Segment Start: EXCERPTED PASSAGE
This summer, the NFM Organ Cinema series will be an excellent opportunity to come into contact with the cinematographic art of the beginning of the last century. It will open with a film considered a gem of German kammerspiel – Der letzte Mann from 1924, directed by Friedrich Wilhelm Murnau. The silent frames of the production about the doom of an individual facing the inevitable transience of things and the fight for his dignity will be enriched by improvisations of organist Tomasz Głuchowski in a duet with DJ Michał Macewicz.
Der letzte Mann is considered to be Murnau’s most important work, right next to the horror film Nosferatu created two years previously. It tells the story of a porter, an elderly man employed in a luxury hotel, who one day loses his job and has to face the contemptuous opinions of people around him. Proud of his position and elegant uniform, which to him is also a symbol of high rank, he experiences material and moral loss. This sad story of the fall of man has also become a starting point in cinematography for reflection on Murnau’s film portrait of the individual and, more broadly, society showing a toxic fascination with the uniform.
The extraordinary performance of Emil Jannings was one of the greatest roles in the actor’s career. At that time he was a mature artist and a few years later won his first Oscar. In Der letzte Mann he presented the entire spectrum of skills, maneuvering with sensitivity between subtlety and full commitment of his entire being, perfectly portraying states of pride and suffering. The perfect use of film narrative techniques, including dynamic camera movements, made Der letzte Mann a masterpiece of expressionism.
Segment End: EXCERPTED PASSAGE
EXERCISE TASKS —
(a) According to the passage about Der letzte Mann, who directed the film?
(b) Decide whether each statement agrees with the passage about Der letzte Mann: (i) Der letzte Mann dates from 1924. (ii) Nosferatu was made after Der letzte Mann. (iii) Emil Jannings had already won his first Oscar when he appeared in Der letzte Mann.
(c) Reproduce the passage about Der letzte Mann word for word, starting at "This summer, the" and ending at "DJ Michał Macewicz.".
Segment Start: DATA EXCERPT
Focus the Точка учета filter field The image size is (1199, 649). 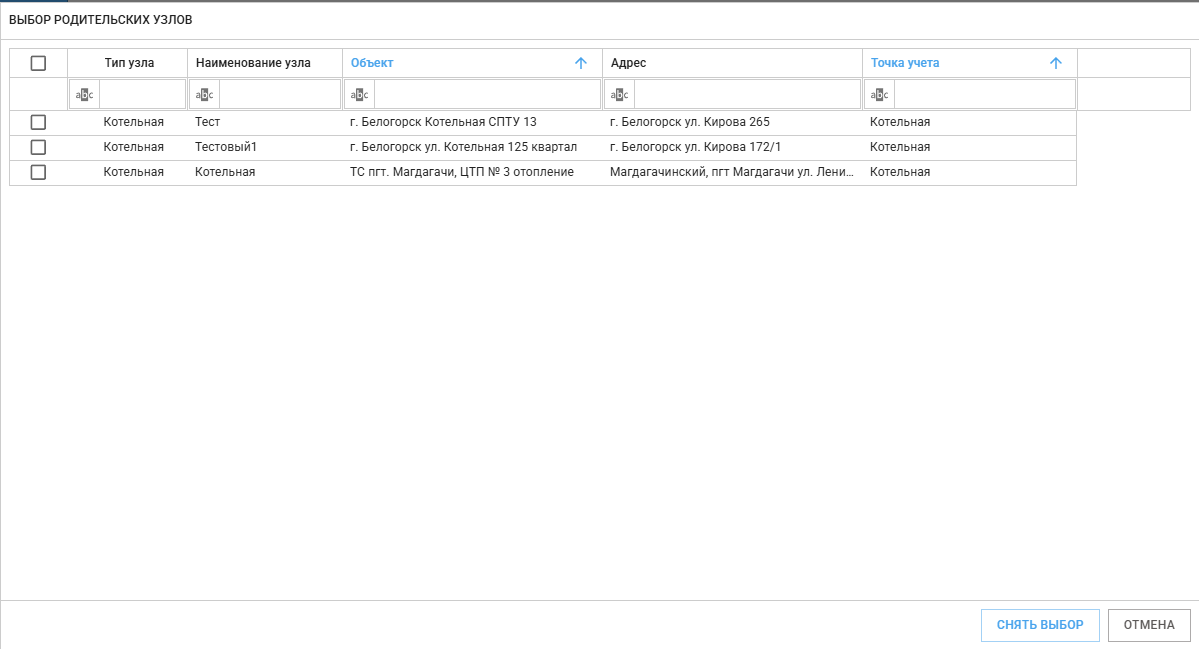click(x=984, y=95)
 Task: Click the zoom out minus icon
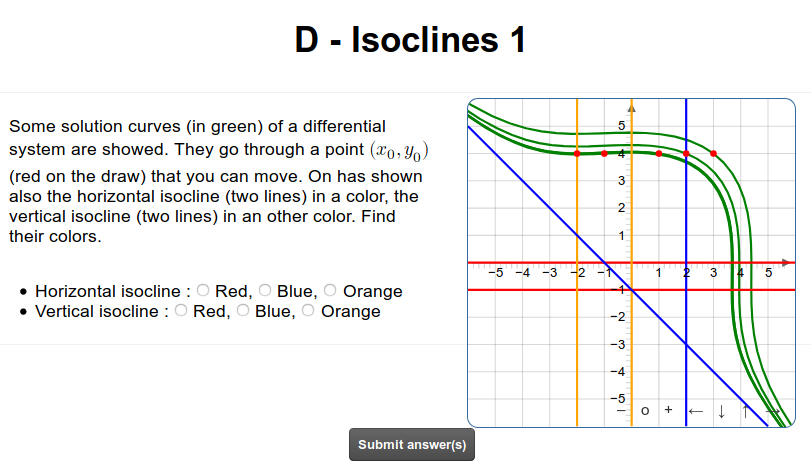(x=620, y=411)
Segment End: DATA EXCERPT
TASK-BY-TASK OUTPUTS —
(a) Friedrich Wilhelm Murnau

(b)
(i) Yes: "Der letzte Mann from 1924, directed by Friedrich Wilhelm Murnau."
(ii) No: "the horror film Nosferatu created two years previously."
(iii) No: "At that time he was a mature artist and a few years later won his first Oscar."

(c)
This summer, the NFM Organ Cinema series will be an excellent opportunity to come into contact with the cinematographic art of the beginning of the last century. It will open with a film considered a gem of German kammerspiel – Der letzte Mann from 1924, directed by Friedrich Wilhelm Murnau. The silent frames of the production about the doom of an individual facing the inevitable transience of things and the fight for his dignity will be enriched by improvisations of organist Tomasz Głuchowski in a duet with DJ Michał Macewicz.